Dataset records

::::::::

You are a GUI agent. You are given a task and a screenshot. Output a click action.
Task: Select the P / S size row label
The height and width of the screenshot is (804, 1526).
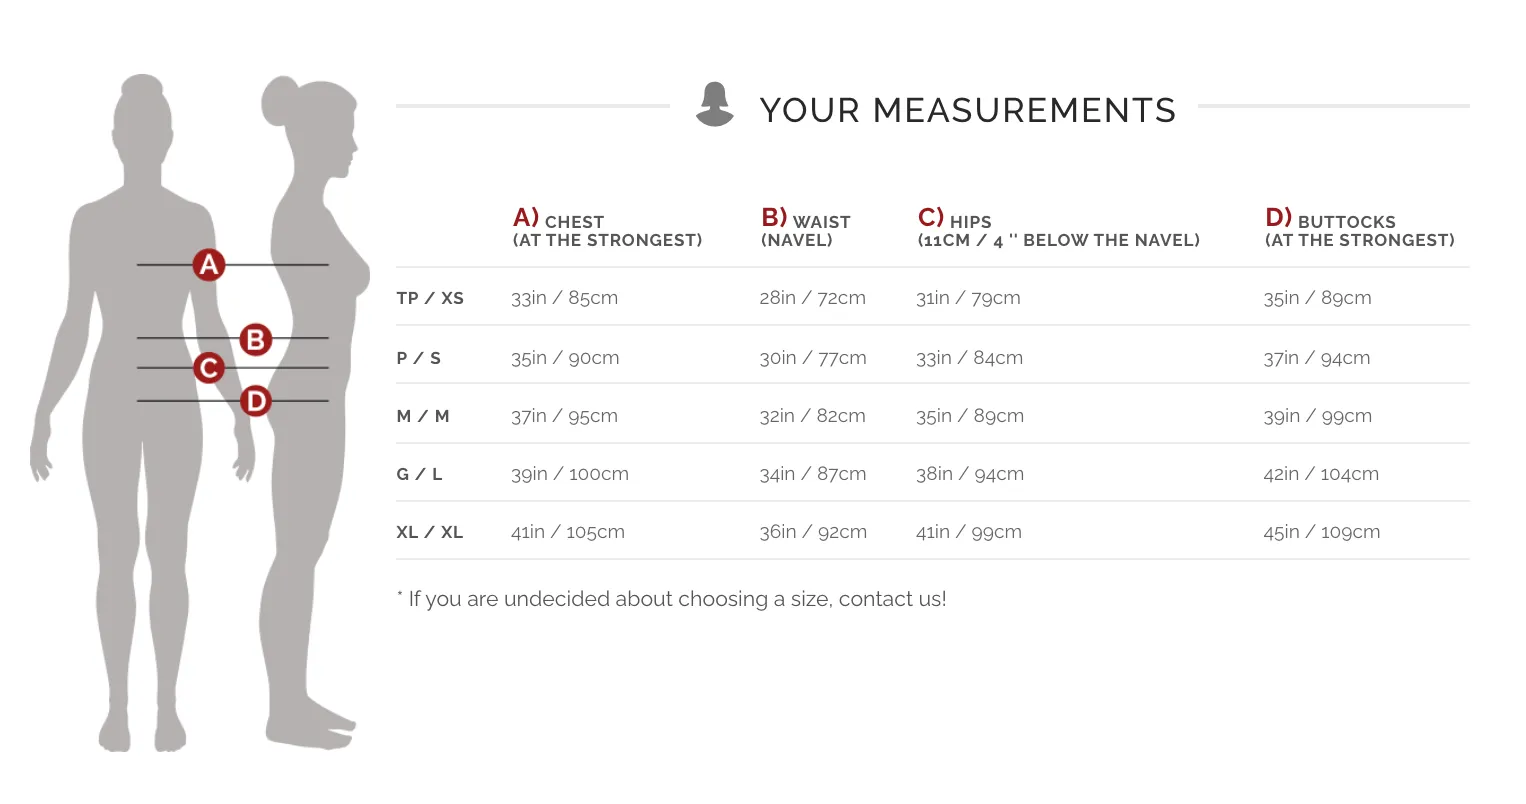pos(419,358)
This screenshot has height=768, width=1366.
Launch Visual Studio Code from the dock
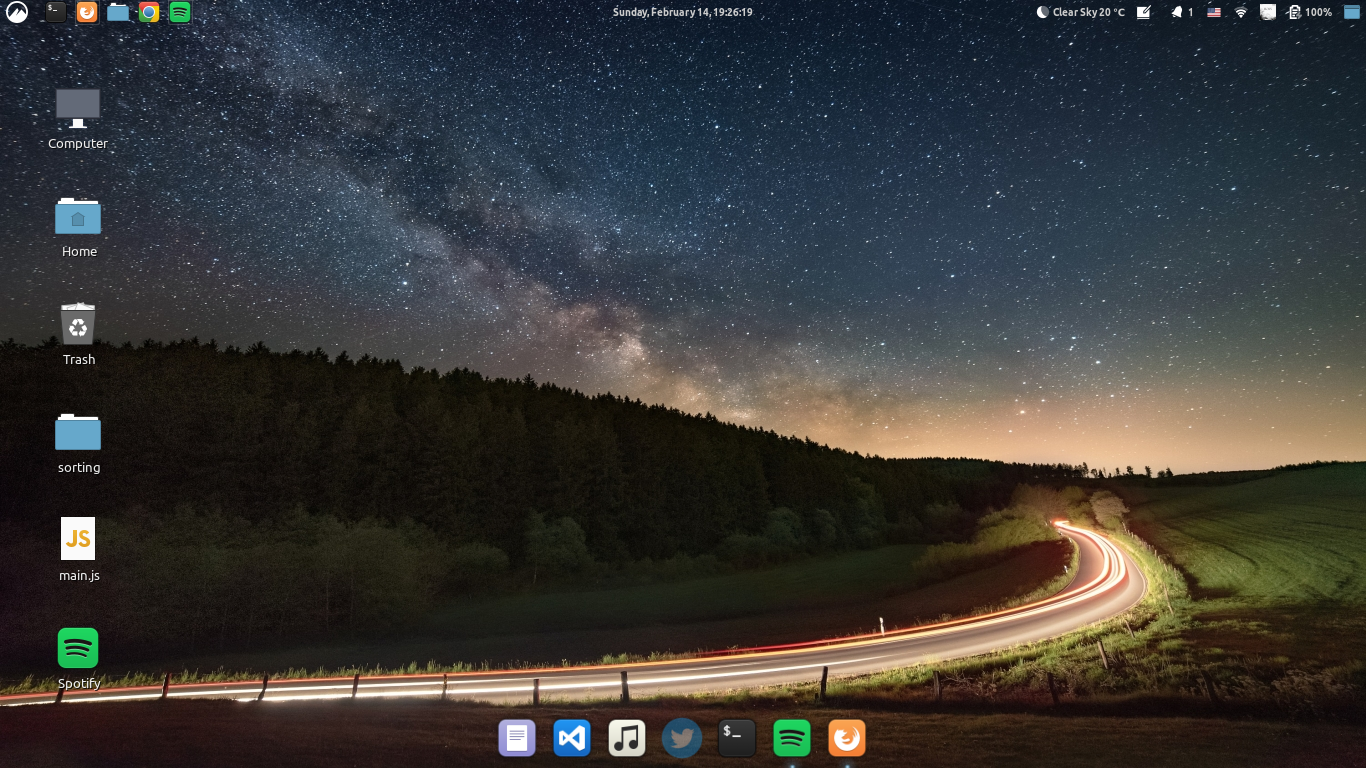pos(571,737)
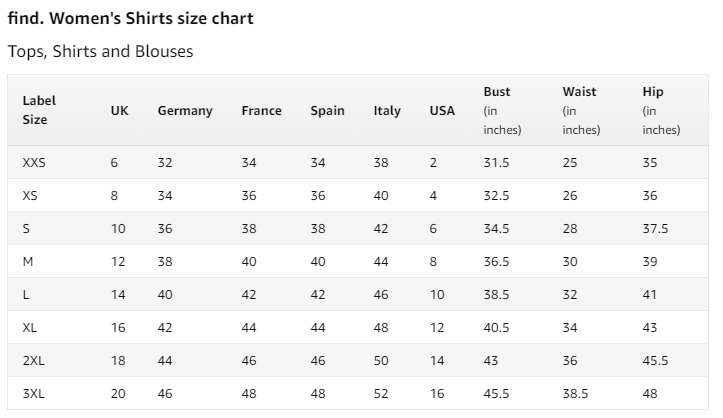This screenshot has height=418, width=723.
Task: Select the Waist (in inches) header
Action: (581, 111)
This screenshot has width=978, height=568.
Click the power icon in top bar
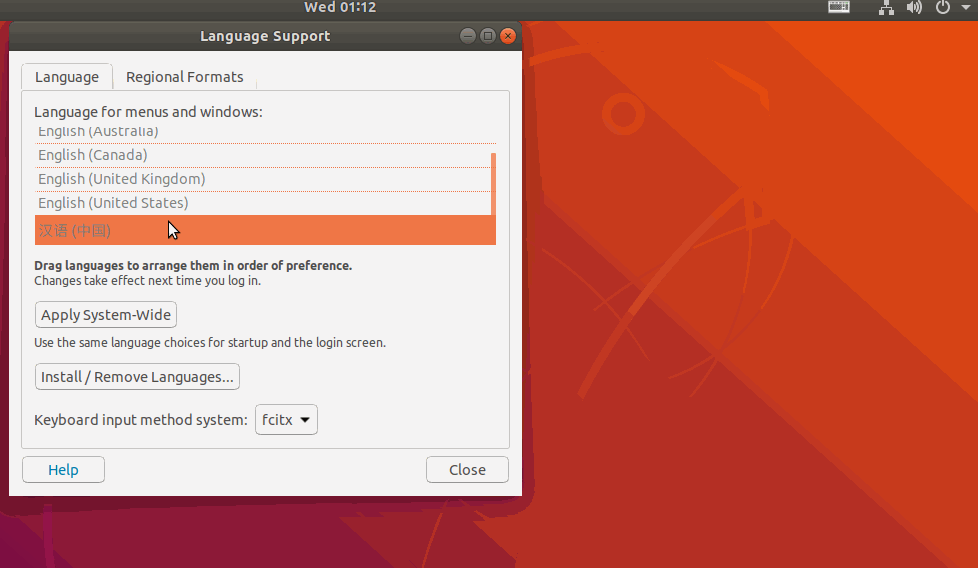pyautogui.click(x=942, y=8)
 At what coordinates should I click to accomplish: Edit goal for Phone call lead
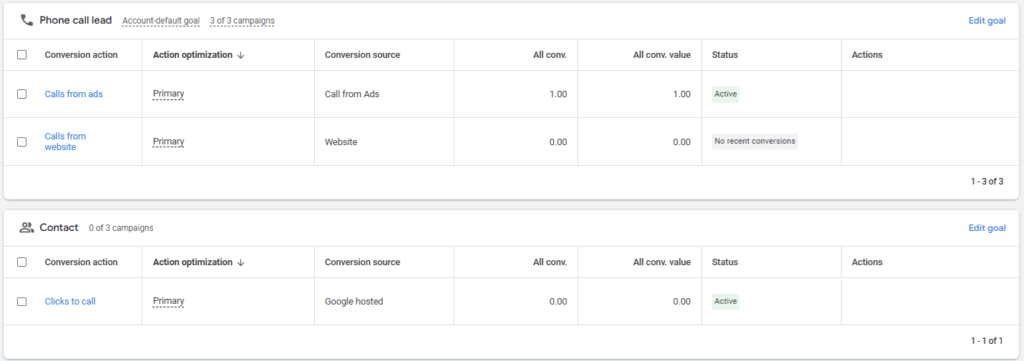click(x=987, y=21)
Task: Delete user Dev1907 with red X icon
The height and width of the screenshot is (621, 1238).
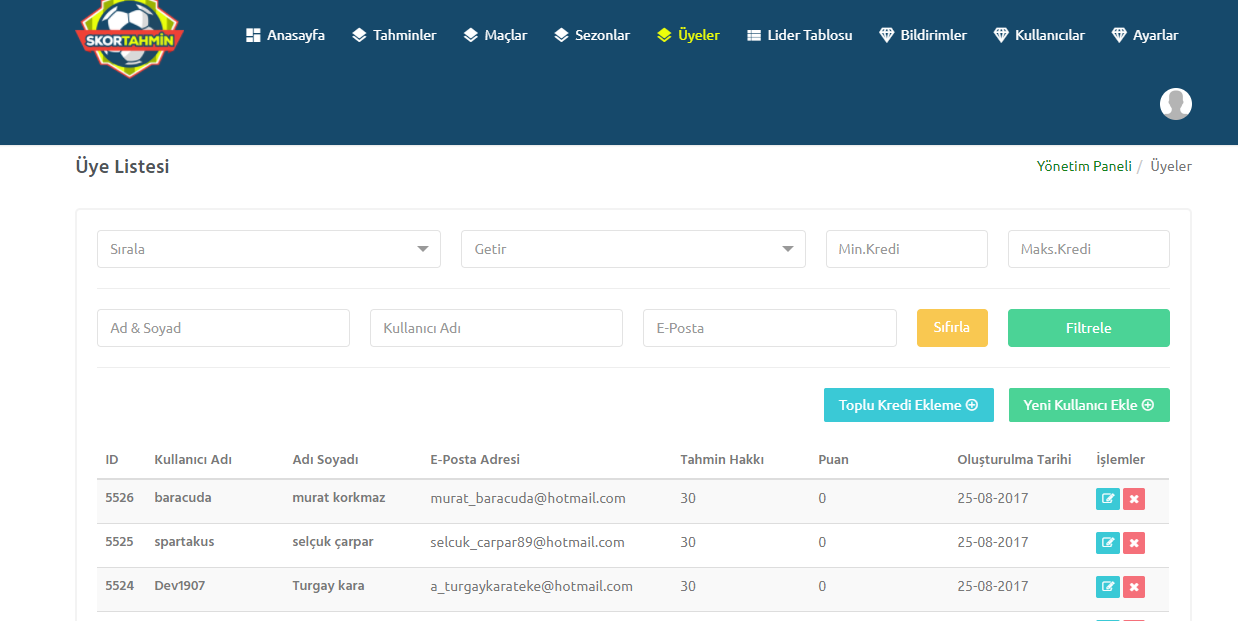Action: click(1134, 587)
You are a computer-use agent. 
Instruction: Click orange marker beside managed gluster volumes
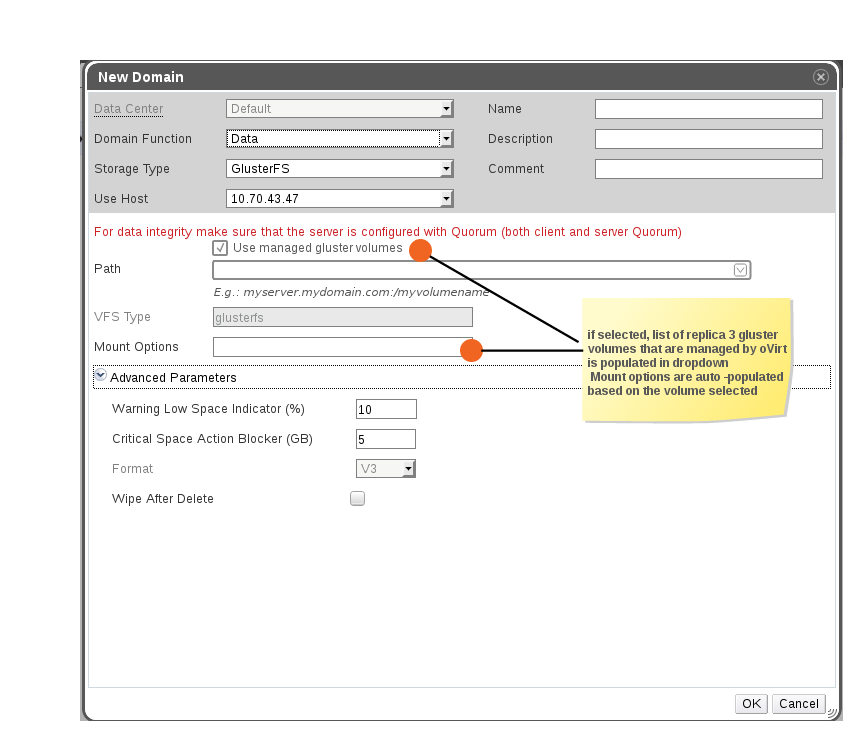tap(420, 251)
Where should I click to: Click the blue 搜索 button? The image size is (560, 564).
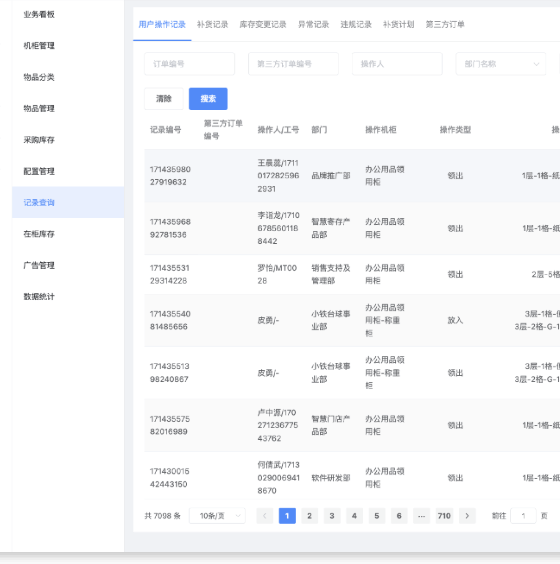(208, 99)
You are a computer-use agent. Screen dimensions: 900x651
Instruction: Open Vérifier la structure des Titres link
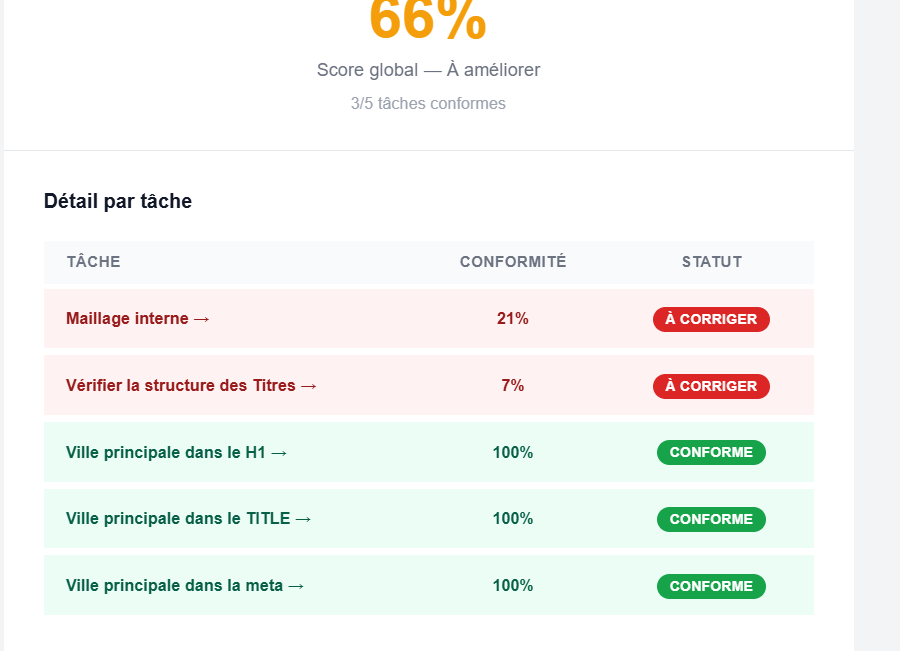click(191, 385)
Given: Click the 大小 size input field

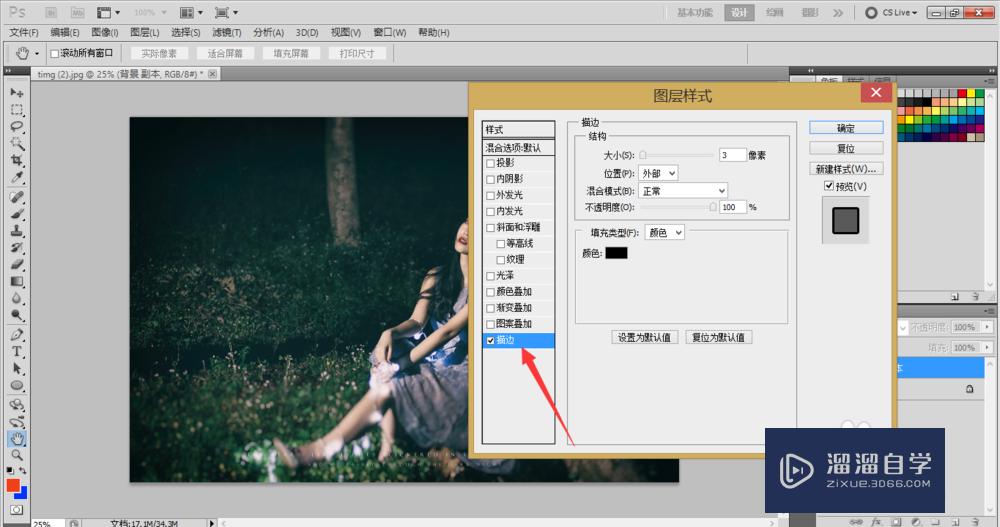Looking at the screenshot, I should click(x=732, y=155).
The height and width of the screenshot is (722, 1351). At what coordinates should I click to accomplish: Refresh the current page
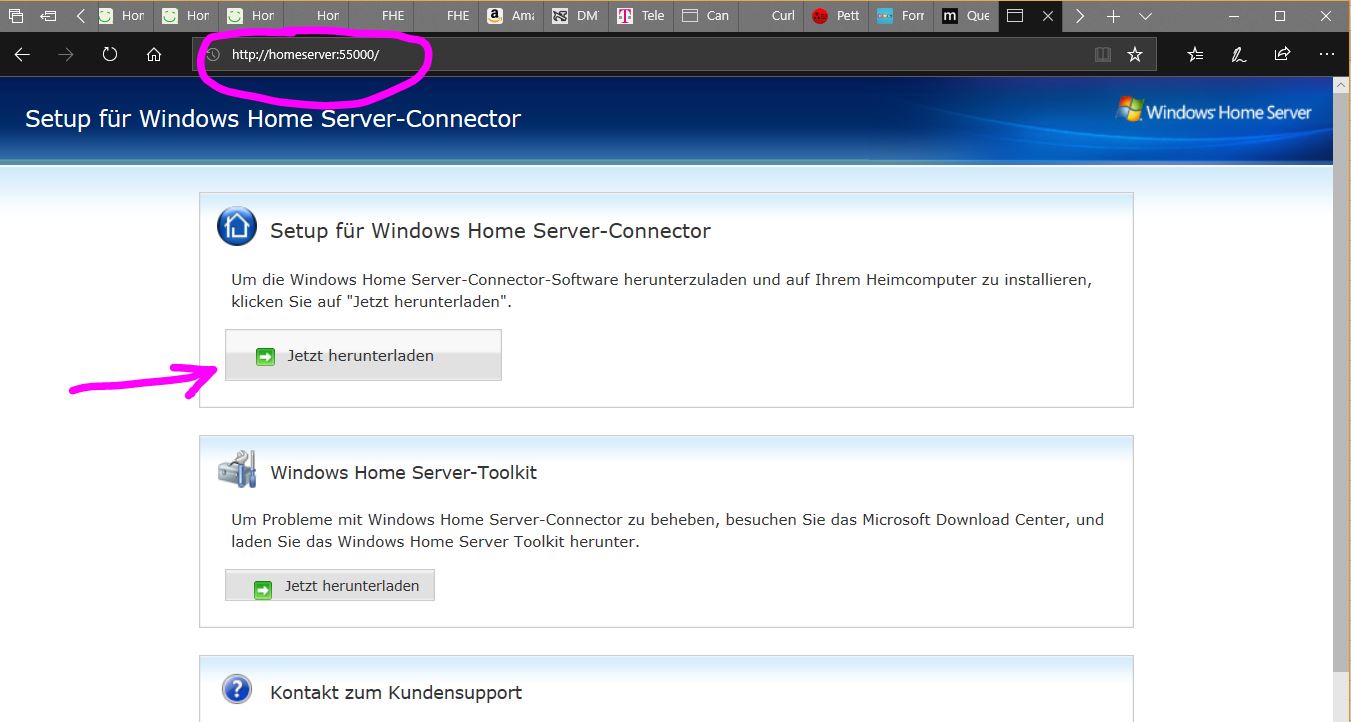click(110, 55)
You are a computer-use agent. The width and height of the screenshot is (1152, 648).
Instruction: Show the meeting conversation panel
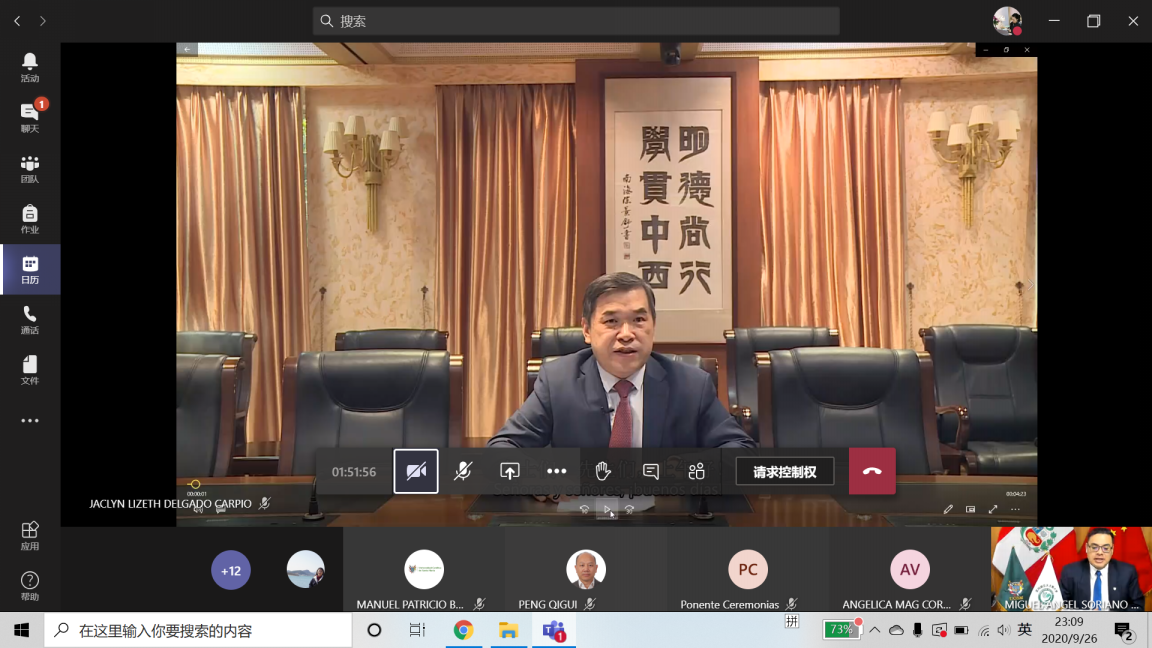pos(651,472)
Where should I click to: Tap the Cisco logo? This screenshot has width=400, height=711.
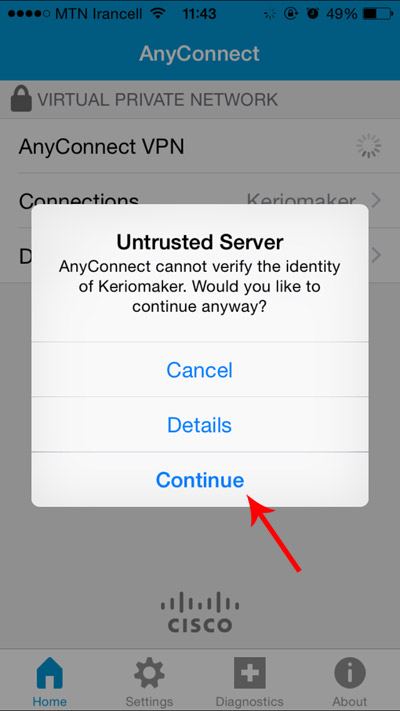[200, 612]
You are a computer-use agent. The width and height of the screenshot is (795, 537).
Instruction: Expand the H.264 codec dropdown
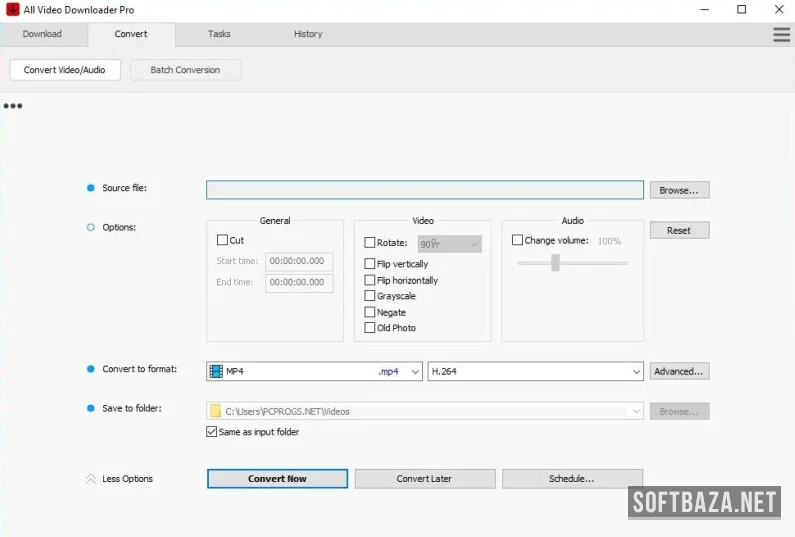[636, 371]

::::::::

Short exercise
Gather each line in the records above that contains the word "what", and copy every such line in full.

Output of the exercise
 At what coordinates should I click to accomplish: Edit goal for Phone call lead
The height and width of the screenshot is (722, 1351). At what coordinates should I click to accomplish: Refresh the current page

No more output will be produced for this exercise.